◆ Record excerpts:
____
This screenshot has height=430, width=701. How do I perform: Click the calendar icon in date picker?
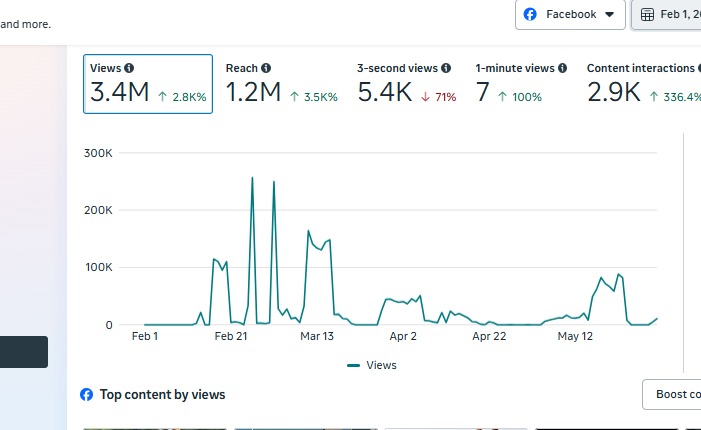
____
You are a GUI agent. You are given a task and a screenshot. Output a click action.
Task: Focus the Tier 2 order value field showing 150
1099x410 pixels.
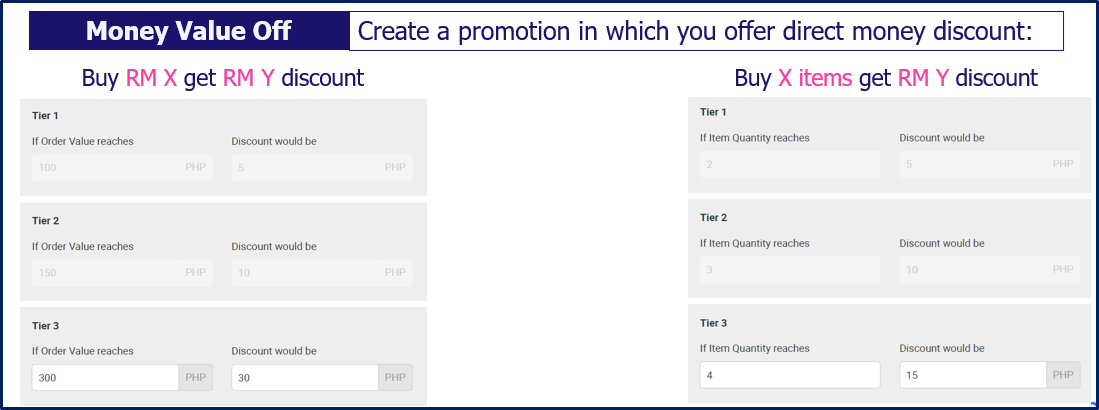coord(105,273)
____
◆ Directions for this task:
Above are the entries; copy out every line among them that contains the word "screenshot".

◆ Solution:
This screenshot has height=430, width=701. How do I perform: Click the calendar icon in date picker?
You are a GUI agent. You are given a task and a screenshot. Output a click action.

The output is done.